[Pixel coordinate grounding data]
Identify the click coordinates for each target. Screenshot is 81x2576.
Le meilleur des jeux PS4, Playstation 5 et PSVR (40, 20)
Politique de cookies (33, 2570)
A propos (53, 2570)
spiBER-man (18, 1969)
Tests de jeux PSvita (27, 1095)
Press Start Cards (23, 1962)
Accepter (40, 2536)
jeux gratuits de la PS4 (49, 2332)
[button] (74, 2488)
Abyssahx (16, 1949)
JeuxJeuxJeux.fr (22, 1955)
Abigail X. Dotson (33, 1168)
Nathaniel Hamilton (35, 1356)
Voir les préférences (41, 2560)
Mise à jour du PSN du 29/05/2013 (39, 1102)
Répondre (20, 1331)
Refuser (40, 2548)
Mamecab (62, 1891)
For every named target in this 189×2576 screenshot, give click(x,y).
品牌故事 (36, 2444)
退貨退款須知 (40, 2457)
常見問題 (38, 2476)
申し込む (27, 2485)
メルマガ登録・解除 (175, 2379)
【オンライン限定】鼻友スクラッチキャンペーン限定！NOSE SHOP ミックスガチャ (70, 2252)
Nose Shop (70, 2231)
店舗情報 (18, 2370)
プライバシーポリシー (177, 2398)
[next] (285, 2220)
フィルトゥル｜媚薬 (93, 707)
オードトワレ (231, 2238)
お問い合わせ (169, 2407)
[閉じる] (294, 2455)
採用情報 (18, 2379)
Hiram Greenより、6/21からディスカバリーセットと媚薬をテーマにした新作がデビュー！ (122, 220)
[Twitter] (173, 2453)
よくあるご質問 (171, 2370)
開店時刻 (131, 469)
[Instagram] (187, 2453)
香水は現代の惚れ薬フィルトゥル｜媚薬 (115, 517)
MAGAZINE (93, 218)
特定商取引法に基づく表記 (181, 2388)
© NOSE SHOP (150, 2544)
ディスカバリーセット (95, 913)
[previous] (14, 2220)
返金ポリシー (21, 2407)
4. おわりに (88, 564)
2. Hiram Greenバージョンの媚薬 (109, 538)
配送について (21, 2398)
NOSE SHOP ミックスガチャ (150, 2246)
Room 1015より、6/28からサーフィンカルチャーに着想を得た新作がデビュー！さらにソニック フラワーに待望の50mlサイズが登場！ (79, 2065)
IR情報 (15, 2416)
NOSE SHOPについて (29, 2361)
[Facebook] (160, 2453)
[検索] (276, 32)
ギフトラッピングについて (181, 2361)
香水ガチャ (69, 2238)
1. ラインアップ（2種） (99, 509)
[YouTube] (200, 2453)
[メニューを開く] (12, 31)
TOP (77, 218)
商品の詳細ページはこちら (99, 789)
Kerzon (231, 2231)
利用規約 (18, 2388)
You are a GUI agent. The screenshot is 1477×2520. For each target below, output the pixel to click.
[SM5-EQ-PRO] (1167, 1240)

_WORK REQUIRED_
Print the records verbatim, stopping after the "Abyssahx (16, 1949)" line.

_SOLUTION BELOW_
Identify the click coordinates for each target. Screenshot is 81x2576.
Le meilleur des jeux PS4, Playstation 5 et PSVR (40, 20)
Politique de cookies (33, 2570)
A propos (53, 2570)
spiBER-man (18, 1969)
Tests de jeux PSvita (27, 1095)
Press Start Cards (23, 1962)
Accepter (40, 2536)
jeux gratuits de la PS4 (49, 2332)
[button] (74, 2488)
Abyssahx (16, 1949)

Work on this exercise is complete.